Source extract:

The former Executive Vice President of Unilever Ghana and Nigeria, Yaw Nsarkoh, says Ghana’s democracy was never built on genuine independence; it is, instead, a grand illusion rooted in a distorted reality.
“Our democratic project didn’t begin from a position of real sovereignty,” he told JoyNews’ PM Express.
“What we called independence was, at best, symbolic. It wasn’t backed by control over our productive forces. You had a flag, an anthem, and a dark-skinned president, but that doesn’t make you truly independent.”
Drawing from his widely discussed lecture at the Ghana Academy of Arts and Sciences — ‘Iniquities of Iniquity in Our Santa Claus Democracy’ — Yaw Nsarkoh described Ghana’s political space as a dangerous parody of democracy: one that functions more like a “public auction for the highest bidder” than a participatory governance system.
“The electorate,” he said, “has been reduced to ballots. Not citizens. Just ballots.”

Records provided:
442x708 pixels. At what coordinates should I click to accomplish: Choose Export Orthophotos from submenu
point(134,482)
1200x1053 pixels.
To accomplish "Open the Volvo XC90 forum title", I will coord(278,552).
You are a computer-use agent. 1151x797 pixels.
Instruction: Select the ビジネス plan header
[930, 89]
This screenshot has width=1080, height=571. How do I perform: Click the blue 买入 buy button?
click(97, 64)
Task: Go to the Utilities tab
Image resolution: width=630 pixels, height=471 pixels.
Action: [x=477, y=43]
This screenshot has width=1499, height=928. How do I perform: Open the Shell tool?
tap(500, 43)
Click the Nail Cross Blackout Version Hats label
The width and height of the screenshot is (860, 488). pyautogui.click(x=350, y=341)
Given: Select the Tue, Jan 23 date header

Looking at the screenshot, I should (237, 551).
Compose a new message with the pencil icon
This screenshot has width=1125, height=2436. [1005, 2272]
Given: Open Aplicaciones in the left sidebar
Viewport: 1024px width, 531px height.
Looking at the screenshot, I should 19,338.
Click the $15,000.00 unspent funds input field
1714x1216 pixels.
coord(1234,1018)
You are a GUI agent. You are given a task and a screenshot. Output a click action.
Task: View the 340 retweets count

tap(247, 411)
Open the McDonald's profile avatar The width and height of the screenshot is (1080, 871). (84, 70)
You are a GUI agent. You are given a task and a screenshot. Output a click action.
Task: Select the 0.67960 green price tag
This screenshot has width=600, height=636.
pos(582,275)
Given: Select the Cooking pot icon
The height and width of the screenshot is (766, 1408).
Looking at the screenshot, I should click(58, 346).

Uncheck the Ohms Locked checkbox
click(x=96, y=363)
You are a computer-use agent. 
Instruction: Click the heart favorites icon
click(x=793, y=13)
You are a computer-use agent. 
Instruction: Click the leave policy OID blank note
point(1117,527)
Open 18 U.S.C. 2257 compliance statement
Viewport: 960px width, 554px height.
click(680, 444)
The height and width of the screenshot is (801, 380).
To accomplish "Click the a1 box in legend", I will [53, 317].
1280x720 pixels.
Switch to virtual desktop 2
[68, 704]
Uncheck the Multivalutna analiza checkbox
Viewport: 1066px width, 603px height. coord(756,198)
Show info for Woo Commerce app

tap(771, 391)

Task prompt: Continue the article on Yaw Nsarkoh's view of Ghana's democracy, starting after its final sentence.

Result:
He dismissed comparisons with thriving democracies like Singapore as intellectually lazy. “People keep saying, look at Singapore. But Singapore didn’t start modern democracy at GDP per capita levels of $3,000.
"Their context was different. They had centuries-old institutions, strong traditions. We, on the other hand, were dealing with colonial hangovers — no capital accumulation, no institutional depth.”
Quoting political thinkers like Claude Ake and citing texts like Return to the Source by Kabral Blay-Amihere, Yaw Nsarkoh laid bare a searing critique of Ghana’s post-colonial elite.
“They simply replaced the colonialists,” he said. “They took over the state apparatus and looked after themselves. They didn’t liberate us — they inherited the machinery of control and became its new masters.”
His dissection of the failures went beyond philosophy. Yaw Nsarkoh zeroed in on what he called the collapse of Local Government as evidence of a hollow democracy.
“There is no meaningful devolution of power,” he argued. “The institutions closest to the people are broken. You can’t talk about a functioning democracy when Local Government has essentially collapsed.”
According to him, the consequences are now playing out in real time.
“What we’re seeing is the erosion of public trust, the commodification of politics, and a creeping cynicism among the youth. They’re not apathetic because they’re lazy. They’re disillusioned. They know this isn’t what democracy is supposed to be.”
Yaw Nsarkoh didn’t spare Ghana’s intellectual class either.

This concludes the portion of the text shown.